Stored records:

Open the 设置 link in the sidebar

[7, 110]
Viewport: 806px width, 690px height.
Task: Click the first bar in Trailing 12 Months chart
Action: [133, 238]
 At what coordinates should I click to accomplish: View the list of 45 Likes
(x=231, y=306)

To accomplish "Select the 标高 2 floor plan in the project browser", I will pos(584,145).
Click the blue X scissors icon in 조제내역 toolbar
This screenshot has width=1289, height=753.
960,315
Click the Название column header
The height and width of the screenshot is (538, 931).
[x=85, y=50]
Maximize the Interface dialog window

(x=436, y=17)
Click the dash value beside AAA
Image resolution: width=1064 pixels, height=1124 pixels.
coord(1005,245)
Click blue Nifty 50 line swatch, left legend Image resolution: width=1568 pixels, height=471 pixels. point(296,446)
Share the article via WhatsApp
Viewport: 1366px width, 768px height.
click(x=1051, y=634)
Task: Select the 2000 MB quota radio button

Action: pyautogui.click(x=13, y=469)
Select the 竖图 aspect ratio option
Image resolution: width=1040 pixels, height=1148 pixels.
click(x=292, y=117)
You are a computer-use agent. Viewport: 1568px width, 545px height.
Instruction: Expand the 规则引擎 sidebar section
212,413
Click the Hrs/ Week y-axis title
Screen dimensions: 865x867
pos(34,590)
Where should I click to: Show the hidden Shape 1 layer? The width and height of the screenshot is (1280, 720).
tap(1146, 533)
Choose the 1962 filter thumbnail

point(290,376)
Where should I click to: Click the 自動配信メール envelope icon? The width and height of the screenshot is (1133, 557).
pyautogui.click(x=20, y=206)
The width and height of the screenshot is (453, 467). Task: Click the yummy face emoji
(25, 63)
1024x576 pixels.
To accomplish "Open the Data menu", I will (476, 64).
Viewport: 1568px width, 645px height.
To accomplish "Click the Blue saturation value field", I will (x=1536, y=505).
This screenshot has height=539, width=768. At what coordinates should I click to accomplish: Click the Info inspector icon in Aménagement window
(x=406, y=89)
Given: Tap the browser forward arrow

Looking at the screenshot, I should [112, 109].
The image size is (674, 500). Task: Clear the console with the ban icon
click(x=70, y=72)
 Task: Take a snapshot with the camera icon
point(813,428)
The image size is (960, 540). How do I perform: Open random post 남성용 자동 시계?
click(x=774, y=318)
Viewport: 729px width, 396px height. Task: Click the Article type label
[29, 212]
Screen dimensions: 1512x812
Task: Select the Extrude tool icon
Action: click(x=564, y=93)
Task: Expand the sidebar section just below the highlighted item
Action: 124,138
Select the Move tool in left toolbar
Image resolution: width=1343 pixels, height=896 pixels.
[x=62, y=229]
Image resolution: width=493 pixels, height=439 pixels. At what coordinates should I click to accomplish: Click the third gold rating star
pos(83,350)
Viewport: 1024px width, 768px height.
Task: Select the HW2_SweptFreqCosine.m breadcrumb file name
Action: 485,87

Exercise details – Write all the data out again, exactly.

Finished task –
Open the 设置 link in the sidebar

[7, 110]
Viewport: 806px width, 690px height.
Task: Click the first bar in Trailing 12 Months chart
Action: [133, 238]
 At what coordinates should I click to accomplish: View the list of 45 Likes
(x=231, y=306)

To accomplish "Select the 标高 2 floor plan in the project browser", I will pos(584,145).
Click the blue X scissors icon in 조제내역 toolbar
This screenshot has width=1289, height=753.
960,315
Click the Название column header
The height and width of the screenshot is (538, 931).
[x=85, y=50]
Maximize the Interface dialog window

(x=436, y=17)
Click the dash value beside AAA
Image resolution: width=1064 pixels, height=1124 pixels.
coord(1005,245)
Click blue Nifty 50 line swatch, left legend Image resolution: width=1568 pixels, height=471 pixels. point(296,446)
Share the article via WhatsApp
Viewport: 1366px width, 768px height.
click(x=1051, y=634)
Task: Select the 2000 MB quota radio button

Action: pyautogui.click(x=13, y=469)
Select the 竖图 aspect ratio option
Image resolution: width=1040 pixels, height=1148 pixels.
click(x=292, y=117)
You are a computer-use agent. Viewport: 1568px width, 545px height.
Instruction: Expand the 规则引擎 sidebar section
212,413
Click the Hrs/ Week y-axis title
Screen dimensions: 865x867
pos(34,590)
Where should I click to: Show the hidden Shape 1 layer? The width and height of the screenshot is (1280, 720).
tap(1146, 533)
Choose the 1962 filter thumbnail

point(290,376)
Where should I click to: Click the 自動配信メール envelope icon? The width and height of the screenshot is (1133, 557).
pyautogui.click(x=20, y=206)
The width and height of the screenshot is (453, 467). Task: Click the yummy face emoji
(25, 63)
1024x576 pixels.
To accomplish "Open the Data menu", I will (476, 64).
Viewport: 1568px width, 645px height.
To accomplish "Click the Blue saturation value field", I will (x=1536, y=505).
This screenshot has height=539, width=768. At what coordinates should I click to accomplish: Click the Info inspector icon in Aménagement window
(x=406, y=89)
Given: Tap the browser forward arrow

Looking at the screenshot, I should [112, 109].
The image size is (674, 500). Task: Clear the console with the ban icon
click(x=70, y=72)
 Task: Take a snapshot with the camera icon
point(813,428)
The image size is (960, 540). How do I perform: Open random post 남성용 자동 시계?
click(x=774, y=318)
Viewport: 729px width, 396px height. Task: Click the Article type label
[29, 212]
Screen dimensions: 1512x812
Task: Select the Extrude tool icon
Action: click(x=564, y=93)
Task: Expand the sidebar section just below the highlighted item
Action: 124,138
Select the Move tool in left toolbar
Image resolution: width=1343 pixels, height=896 pixels.
[x=62, y=229]
Image resolution: width=493 pixels, height=439 pixels. At what coordinates should I click to accomplish: Click the third gold rating star
pos(83,350)
Viewport: 1024px width, 768px height.
Task: Select the HW2_SweptFreqCosine.m breadcrumb file name
Action: 485,87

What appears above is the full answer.